Records supplied:
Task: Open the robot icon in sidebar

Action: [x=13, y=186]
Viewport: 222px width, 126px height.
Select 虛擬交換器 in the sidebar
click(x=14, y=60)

Exercise description:
Please repeat the entries above exactly as they read.

Task solution:
Task: Open the robot icon in sidebar

Action: [x=13, y=186]
Viewport: 222px width, 126px height.
Select 虛擬交換器 in the sidebar
click(x=14, y=60)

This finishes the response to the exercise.